Ms. Pillay said statistics indicated that homophobic-based hate crimes were on the rise in many parts of the world, from New York to Brazil and Honduras to South Africa. Homosexuality also remains a criminal offence in more than 70 countries. Yet the High Commissioner said homosexuality and transgenderism have been present in all societies throughout human history.
She added that international human rights standards have already incorporated the principle that no one should experience discrimination on the basis of their sexuality or gender identity. "Seventeen years ago the UN Human Rights Committee, whose job it is to remind States of such things, confirmed that, under international law, States have an obligation to decriminalize homosexuality and to protect individuals from discrimination on the basis of their sexual orientation. Other UN treaty bodies have said the same thing."

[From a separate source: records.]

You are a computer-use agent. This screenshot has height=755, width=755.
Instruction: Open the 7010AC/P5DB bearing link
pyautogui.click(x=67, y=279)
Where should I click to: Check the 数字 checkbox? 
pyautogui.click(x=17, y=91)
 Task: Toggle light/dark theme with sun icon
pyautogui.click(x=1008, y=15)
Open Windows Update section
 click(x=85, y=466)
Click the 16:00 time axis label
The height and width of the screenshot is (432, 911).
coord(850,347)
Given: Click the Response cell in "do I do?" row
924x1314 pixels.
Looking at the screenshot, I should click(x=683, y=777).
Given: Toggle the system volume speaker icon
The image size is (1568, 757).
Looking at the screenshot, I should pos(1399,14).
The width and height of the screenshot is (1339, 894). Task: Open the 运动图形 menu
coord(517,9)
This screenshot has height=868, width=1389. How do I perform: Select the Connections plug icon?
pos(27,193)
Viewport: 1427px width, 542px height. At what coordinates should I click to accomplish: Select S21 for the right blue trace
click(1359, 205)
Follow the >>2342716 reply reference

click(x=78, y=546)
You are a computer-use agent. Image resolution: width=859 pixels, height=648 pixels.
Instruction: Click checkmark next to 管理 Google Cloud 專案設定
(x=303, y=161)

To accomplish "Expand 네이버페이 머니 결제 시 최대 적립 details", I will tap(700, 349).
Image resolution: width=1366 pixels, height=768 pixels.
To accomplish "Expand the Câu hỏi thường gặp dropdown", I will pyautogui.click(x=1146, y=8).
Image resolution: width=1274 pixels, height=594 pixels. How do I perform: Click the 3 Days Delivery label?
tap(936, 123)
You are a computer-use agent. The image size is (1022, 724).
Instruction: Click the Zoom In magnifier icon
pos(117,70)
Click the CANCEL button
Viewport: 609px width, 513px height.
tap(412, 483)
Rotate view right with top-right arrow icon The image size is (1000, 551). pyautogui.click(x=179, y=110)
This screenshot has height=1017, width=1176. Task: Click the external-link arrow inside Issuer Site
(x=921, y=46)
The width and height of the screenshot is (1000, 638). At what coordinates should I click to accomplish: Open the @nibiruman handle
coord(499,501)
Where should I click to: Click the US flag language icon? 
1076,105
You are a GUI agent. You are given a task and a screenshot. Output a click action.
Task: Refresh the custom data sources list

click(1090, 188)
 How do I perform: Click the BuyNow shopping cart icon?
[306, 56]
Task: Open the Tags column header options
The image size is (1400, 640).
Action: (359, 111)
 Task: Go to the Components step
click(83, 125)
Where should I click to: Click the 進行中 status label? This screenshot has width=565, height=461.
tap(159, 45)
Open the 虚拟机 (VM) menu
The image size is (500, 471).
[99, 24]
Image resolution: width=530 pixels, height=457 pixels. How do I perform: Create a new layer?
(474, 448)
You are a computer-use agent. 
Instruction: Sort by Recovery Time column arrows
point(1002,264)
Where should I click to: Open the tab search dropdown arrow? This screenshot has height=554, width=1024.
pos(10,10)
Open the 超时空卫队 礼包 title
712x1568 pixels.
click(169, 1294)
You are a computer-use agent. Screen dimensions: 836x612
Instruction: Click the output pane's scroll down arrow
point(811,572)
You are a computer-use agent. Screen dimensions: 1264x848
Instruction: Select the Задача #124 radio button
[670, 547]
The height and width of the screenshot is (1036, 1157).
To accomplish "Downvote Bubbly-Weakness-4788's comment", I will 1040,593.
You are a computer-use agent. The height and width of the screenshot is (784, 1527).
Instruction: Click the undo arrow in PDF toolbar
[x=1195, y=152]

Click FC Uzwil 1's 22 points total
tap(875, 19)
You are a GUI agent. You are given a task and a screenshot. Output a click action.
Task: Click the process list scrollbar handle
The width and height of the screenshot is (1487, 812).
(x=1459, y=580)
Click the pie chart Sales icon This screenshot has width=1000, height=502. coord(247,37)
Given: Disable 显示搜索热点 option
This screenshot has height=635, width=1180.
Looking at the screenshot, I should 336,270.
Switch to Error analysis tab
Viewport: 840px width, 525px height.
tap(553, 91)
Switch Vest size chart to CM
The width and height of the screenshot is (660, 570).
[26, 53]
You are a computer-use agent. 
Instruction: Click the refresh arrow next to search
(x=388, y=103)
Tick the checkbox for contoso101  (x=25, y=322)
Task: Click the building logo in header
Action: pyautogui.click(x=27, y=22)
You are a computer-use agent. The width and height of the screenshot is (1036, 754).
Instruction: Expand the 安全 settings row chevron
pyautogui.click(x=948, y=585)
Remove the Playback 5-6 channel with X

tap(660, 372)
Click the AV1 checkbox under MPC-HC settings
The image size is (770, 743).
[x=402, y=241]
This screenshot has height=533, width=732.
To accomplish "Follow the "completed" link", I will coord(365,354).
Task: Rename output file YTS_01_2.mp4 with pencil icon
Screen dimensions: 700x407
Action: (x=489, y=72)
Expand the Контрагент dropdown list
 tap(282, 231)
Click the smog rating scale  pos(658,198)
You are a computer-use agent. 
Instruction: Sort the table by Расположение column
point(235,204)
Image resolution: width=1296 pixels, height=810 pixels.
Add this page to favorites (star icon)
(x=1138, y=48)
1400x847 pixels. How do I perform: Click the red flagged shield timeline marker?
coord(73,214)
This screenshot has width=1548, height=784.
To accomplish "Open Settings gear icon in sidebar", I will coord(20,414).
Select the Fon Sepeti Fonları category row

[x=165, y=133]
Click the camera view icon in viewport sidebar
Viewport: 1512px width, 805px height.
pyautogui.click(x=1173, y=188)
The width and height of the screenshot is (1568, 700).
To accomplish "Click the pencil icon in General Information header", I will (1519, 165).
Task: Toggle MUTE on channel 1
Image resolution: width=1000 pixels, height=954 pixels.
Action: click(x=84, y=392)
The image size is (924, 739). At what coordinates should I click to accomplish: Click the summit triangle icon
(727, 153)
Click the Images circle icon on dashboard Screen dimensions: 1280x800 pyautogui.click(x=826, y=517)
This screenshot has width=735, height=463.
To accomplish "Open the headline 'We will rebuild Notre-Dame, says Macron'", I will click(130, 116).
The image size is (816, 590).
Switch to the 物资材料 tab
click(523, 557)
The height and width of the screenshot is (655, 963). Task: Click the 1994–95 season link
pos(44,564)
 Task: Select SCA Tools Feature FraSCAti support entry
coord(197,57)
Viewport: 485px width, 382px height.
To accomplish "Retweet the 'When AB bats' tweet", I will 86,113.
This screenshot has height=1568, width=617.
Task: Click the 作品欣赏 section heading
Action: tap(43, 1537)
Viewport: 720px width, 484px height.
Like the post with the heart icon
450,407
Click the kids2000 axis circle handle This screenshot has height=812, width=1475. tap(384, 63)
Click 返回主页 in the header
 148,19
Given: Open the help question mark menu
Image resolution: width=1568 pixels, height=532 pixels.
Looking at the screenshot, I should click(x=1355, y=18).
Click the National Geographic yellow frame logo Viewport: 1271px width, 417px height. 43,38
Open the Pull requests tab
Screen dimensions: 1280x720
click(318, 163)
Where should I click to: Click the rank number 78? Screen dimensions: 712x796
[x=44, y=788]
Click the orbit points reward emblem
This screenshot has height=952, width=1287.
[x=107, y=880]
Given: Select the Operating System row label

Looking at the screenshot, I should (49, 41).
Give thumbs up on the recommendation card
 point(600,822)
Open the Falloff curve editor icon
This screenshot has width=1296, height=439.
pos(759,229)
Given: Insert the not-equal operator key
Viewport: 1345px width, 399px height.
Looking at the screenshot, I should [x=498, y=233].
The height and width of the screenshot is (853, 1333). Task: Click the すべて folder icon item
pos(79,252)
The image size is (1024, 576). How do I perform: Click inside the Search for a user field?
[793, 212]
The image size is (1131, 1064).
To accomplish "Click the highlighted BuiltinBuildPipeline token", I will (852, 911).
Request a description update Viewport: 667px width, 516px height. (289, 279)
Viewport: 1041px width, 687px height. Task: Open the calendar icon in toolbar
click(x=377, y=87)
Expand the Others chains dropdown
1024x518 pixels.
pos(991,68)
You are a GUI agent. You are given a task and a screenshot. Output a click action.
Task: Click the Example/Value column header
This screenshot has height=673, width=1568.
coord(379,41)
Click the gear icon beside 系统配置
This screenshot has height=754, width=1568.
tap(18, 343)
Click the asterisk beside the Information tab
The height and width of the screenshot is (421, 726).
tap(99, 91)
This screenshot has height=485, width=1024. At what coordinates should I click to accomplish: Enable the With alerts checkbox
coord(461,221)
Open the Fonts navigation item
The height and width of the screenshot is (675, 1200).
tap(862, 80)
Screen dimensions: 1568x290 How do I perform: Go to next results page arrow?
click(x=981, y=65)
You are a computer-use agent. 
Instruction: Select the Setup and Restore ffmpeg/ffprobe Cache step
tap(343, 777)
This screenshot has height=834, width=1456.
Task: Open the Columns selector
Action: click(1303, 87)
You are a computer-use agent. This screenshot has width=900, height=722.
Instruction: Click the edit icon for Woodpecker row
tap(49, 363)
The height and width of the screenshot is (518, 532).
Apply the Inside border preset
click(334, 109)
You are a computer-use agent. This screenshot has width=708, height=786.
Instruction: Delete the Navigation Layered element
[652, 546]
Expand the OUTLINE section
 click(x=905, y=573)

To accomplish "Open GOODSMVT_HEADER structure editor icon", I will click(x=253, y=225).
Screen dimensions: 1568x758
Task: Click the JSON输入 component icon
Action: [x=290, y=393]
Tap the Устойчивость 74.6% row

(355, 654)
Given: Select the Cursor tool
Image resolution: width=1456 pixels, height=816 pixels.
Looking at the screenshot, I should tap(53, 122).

In a separate message, the Executive Director of the Joint UN Programme on HIV/AIDS (UNAIDS) said that the stigma and discrimination faced by many lesbian, gay, bisexual or transgender people was hampering an effective response to the disease. "The AIDS response has shown that when people are stigmatized because of their sexual orientation or gender identity, they are less likely to access the HIV services they need," said Michel Sidibé. "This leads to new HIV infections and AIDS deaths." Mr. Sidibé urged governments to create social and legal environments that ensure respect for human rights and universal access to HIV prevention, treatment and support.
(UN Press Release)
May 22 is the International Day for Biological Diversity. UN Secretary Ban Ki Moon is using the day to highlight concerns about deforestation and is urging the 193 States Parties to the Convention on Biological Diversity to implement the Nagoya Protocol to Genetic Resources and the Fair and Equitable Sharing of Benefits Arising from their Utilization. This Protocol, adopted last October, links conservation and sustainable use of biological diversity with development. Thus far, 30 states have ratified the Protocol, but 50 are needed before it will take effect. This year's Biological Diversity Day coincides with celebration of the International Year of the Forest, so it is particulary appropriate to focus on value and need for presevation of forests worldwide.